Alan Ray, on Saturday's Kentucky Derby: "Champion thoroughbreds possess the
same traits as other professional athletes.  They make a lot of money,
behave like 3-year-olds, and can't read or write."


O.J. Simpson will visit England.  He dreads the long overnight flight.  The
last time he took a red eye, it was murder. (Alan Ray)


Charlie Reinke, on the Olympic torch riding aboard a train through part of
Arizona: "It gave Amtrak engineers a chance to use something other than
matches to light a joint."


Argus Hamilton, on Congress wanting a return to the Family Hour on TV:
"Those old shows had values.  If 'Little House on the Prairie' were on TV,
it would be about three hookers in Wichita."


Alex Kaseberg, on scientists discovering the cause of attention deficit
disorder: "The big surprise? It isn't MTV."

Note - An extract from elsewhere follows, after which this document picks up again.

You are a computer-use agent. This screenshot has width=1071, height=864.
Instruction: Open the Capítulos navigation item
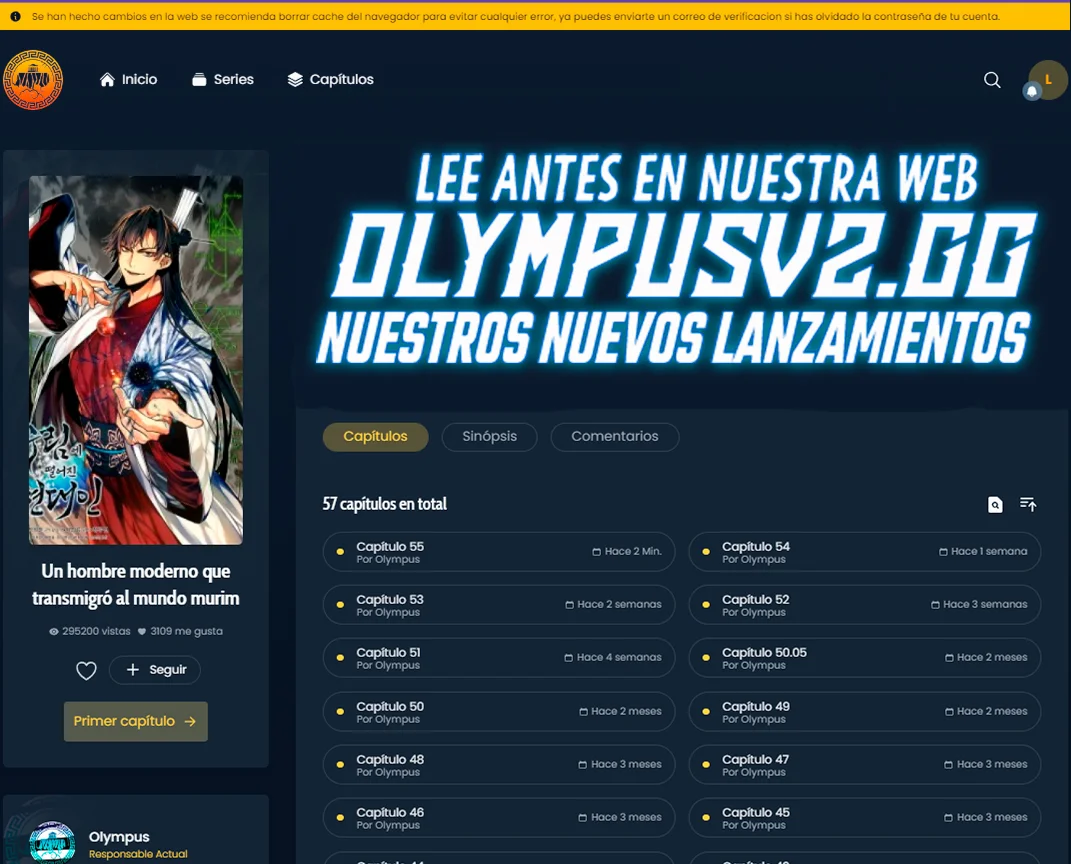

Buddy Baron, on a possible ban of Playboy and Penthouse on military bases:
"The only boobs the troops will see are ones wearing lieutenant's bars."

Jay Leno, on the Department of Labor dropping its demand that Hooters
restaurant hire male waiters: "It was kind of a stupid idea.  What man
wants to spend all day walking around in orange hot pants with a bare
midriff and a skimpy halter top?  OK, besides Dennis Rodman?"